Klare is clear that private and public sector efforts to develop renewable, sustainable sources of energy, as well as alternatives to a vast array of commercial products based on oil or gas, from fertilizers to fabrics, are strictly token. The primary response of all governments to these new and imminent energy shortages, in particular Washington from President Jimmy Carter in 1980 to the next presidential administration and the beyond, is to respond to peak oil and peak gas – and eventually peak uranium and coal -- through energy wars. He argues that even if the public and private sectors devoted the trillions necessary to develop and implement renewable sources of energy and chemical processes, it would take at least 30 years to complete the transition to a non-hydrocarbon based technology. But, with those trillions devoted to militarism and energy wars for the foreseeable future, Klare’s predictions are extremely grim.

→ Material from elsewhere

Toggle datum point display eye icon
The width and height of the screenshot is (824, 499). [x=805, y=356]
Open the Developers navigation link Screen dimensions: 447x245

Klare’s only caveat is that a deep recession might slightly extend the time line for hydrocarbons by reducing industrial and consumer demand. While an optimist might therefore conclude that fewer energy war are, therefore, in the offing, the pessimists response is that deep financial crises are just as dangerous, historically, as energy competition, in ushering in wars. In some cases, such as both WWI and WWII, the energy and economic components of modern war merged, such as the successful efforts of the British to defeat the Ottoman Empire in WWI in order to gain control of the oil fields of the Middle East.

As for the United States, Klare points out that the most important policy declaration that the oil and gas of the Persian Gulf was an ongoing strategic U.S. interest and that our government would use military force to secure it, was articulated by President Jimmy Carter in his 1980 State of the Union address – long before Dick Cheney became Vice-President or Richard Dreyfuss was able to present an imagined Cheney speech in W. Furthermore, the portion of Dreyfuss-Cheney’s movie scene on the strategic importance of controlling the Eurasian content came from the same author of the Carter Doctrine, Carter’s National Security Advisor, Zbigniew Brzezinski. In other words, most of Cheney’s movie presentation had its intellectual roots in the work of the Democratic Party’s most prominent foreign policy specialist. Klare also points out that since the Carter presidency, the Carter Doctrine has been the basis of all U.S. government policy in the Middle East, including its expansion under Bush-Cheney to the Caspian Sea and Afghanistan-Pakistan areas, as well as its obfuscation as a “war on terrorism” rather than a war for oil and gas.

By implication, then, Klare’s analysis leads to the uncomfortable conclusion that at present U.S. elections do not offer an effective political path to thwart energy wars, militarism, or skewed bi partisan domestic priorities derived from these priorities, in particular zealous policing, spying and surveillance, and bloated prisons. Furthermore, in Klare’s universe there is little reason to expect domestic change under a Democratic administration because of this country’s long, bi-partisan record of suppressing civil liberties during war time and national emergencies, such as Truman’s post-WW II repression of the U.S. left and LBJ's use of Cointelpro against the anti war movement of the 1960s.

To the extent that the book has a weakness, it is Klare’s poor articulation of the non-parliamentary political alternatives available to those willing to roll up their shirt sleeves to create a world free of regional energy wars, possible world wars, domestic political repression, food shortages, and climate change. Let us hope that in his next study on the geopolitics of energy, Klare will discuss the small scale energy pioneers creating the alternative technologies and life styles which might demonstrate real technical solutions. He also needs to pay serious attention to those non-electoral political activists taking the lead on the closely related issues of the environment and the war machine through forums, rallies, marches, direct actions, community and campus organizing, and out-reach to current and prospective soldiers.